Other crossing points, utilising private and public facilities, should have been activated. There are a number of companies which would have been willing to allow the use of their facilities to move the large numbers of persons across the bridge. This would have avoided the congestion on both sides of the river.
Secondly, persons going to the airport should have been advised to use crossings further up the bank, where the authorities could have put some vessels into commission.
Thirdly, a number of vehicles were stuck on either side of the river, unable to get across. Immediately, the Joe Vieira Park should have been put into action as a temporary parking lot, with security, for vehicles which were from the other side of the river and which were unable get across.
In short, the authorities did an impressive job in not allowing the situation to get out of control. Things could have been disastrous if the accident had occurred during the daytime. This would have seen far more persons stuck on each side of the river.
But in terms of an emergency response, there was much to be desired. The authorities have to get this right in the future, because you can never tell when another accident will happen.
A new bridge is not the short-term answer. A new bridge is not going to be built in the foreseeable future. It will take about six years to be completed, considering the problems which the government has with project implementation.
The authorities have to cater for possible future emergencies at both the Demerara Harbour Bridge and the Berbice River Bridge, which has now been taken over by the government. They must also put in place contingency plans for other types of emergencies.
What is going to happen should the seawall give way? What are the plans in place should the airport at Timehri have to be closed? What is going to happen should the East Coast Public Road sink? These are all scenarios which it is hoped never happen, but if they do, then there must be some pre-planned response. There seems to have been no pre-planned response to the closure of the Demerara Harbour Bridge yesterday.
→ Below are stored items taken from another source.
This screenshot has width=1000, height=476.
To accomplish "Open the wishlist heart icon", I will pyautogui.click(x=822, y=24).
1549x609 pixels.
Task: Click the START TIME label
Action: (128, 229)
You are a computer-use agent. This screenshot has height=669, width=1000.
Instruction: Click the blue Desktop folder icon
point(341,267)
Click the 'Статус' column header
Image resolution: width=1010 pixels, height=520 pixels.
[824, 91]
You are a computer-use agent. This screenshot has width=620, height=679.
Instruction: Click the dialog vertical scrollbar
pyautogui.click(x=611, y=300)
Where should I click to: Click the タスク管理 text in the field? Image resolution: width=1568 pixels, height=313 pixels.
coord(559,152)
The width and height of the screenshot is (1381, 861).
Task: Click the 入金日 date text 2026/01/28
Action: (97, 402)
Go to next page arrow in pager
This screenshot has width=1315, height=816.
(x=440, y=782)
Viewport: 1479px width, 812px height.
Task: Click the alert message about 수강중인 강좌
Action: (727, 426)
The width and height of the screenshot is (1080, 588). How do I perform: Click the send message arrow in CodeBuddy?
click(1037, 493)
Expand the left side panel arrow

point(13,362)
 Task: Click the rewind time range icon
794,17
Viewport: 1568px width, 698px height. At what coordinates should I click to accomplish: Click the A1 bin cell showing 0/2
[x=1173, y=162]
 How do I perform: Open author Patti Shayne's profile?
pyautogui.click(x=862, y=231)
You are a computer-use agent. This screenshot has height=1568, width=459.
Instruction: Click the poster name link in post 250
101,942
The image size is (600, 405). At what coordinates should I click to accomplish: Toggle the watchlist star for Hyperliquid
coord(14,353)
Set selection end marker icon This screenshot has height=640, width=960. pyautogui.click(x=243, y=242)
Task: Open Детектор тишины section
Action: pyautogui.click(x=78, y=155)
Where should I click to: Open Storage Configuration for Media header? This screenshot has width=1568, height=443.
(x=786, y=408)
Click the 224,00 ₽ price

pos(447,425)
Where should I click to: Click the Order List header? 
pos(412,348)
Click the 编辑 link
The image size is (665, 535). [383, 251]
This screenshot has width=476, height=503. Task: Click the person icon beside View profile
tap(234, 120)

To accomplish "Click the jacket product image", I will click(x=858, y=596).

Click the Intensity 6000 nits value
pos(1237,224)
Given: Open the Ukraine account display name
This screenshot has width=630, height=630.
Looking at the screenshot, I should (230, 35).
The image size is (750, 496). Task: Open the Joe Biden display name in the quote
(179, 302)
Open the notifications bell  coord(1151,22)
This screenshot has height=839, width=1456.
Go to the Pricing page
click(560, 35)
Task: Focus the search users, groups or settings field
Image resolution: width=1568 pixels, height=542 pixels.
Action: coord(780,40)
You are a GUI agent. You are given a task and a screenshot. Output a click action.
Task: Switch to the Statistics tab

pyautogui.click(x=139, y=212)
There is a lot of work to be done. And judging from the present performance, help is needed to effectively launch an emergency response such as the one which was required on both sides of the Demerara River in the aftermath of the accident. The government should seek help. The emergency response to yesterday left much to be desired.
(The views expressed in this article are those of the author and do not necessarily reflect the opinions of this newspaper)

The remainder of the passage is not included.